Isobar, known as Roundarch Isobar until 2013,' is a digital marketing agency. It was formed after the 2012 merger of Roundarch and Isobar U.S., following the acquisition of Roundarch by Dentsu Aegis Network in a $125 million deal.' Isobar describes itself as a digital agency that "creates applications and digitally-centered marketing campaigns for the web, mobile devices, and social media."

==Sample projects==
Isobar's client list includes 2000 global entities and large government organizations.
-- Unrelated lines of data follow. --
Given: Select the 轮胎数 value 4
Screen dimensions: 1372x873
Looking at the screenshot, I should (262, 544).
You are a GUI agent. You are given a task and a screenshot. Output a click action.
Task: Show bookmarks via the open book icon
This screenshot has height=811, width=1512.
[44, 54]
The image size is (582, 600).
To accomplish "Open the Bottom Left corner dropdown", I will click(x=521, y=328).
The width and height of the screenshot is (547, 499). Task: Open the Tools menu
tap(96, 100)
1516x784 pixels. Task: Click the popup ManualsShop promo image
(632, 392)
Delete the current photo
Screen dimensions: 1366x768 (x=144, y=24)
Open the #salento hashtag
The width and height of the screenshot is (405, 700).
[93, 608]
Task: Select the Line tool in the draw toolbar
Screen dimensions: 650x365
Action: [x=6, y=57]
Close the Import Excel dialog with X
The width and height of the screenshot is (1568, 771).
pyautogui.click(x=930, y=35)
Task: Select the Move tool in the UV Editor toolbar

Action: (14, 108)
These clients represent several industries including media, energy, financial services, healthcare, manufacturing, food and beverage, retail, transportation, sports, and hospitality.

Major clients include the HBO, Coca-Cola, adidas, JBL, U.S. Air Force, Avis, Cinemax, Healthways, Bloomberg Sports, Yahoo!, KCRW, New York Jets, Air National Guard, Boston Celtics, and the Next Restaurant.

===HBO===
Isobar developed HBO.com. The website's new expanded features include: streaming video, a community space, and a personal dashboard.

===Avis Budget Group===
In 2009, Roundarch (Isobar) announced the recreation of the online experience for Avis Rent-a-Car. Roundarch also created an e-commerce widget called a "Site Extension" that expands AVIS’ online presence by embedding the Avis rental booking function on a partner's Web site all on a single page.

===Adidas miCoach===
In 2012, Isobar helped Adidas build the miCoach system. This tracking technology uses a small data chip embedded in each player's uniform, to provide detailed information about that player's athleticism. Heart rate, stress levels and speed are just a few of the indicators tracked with the miCoach system.

===United States Air Force===
Since 2001, Roundarch (Isobar) worked with the United States Air Force on various projects includes building and maintaining their enterprise portal. In 2010, the Air Force Portal was updated with new Web 2.0 features.

===Healthways===
In 2011, Healthways entered into a 5-year strategic agreement with Roundarch (Isobar) and introduced new online and mobile capabilities in their EmbraceTM 5.0 platform.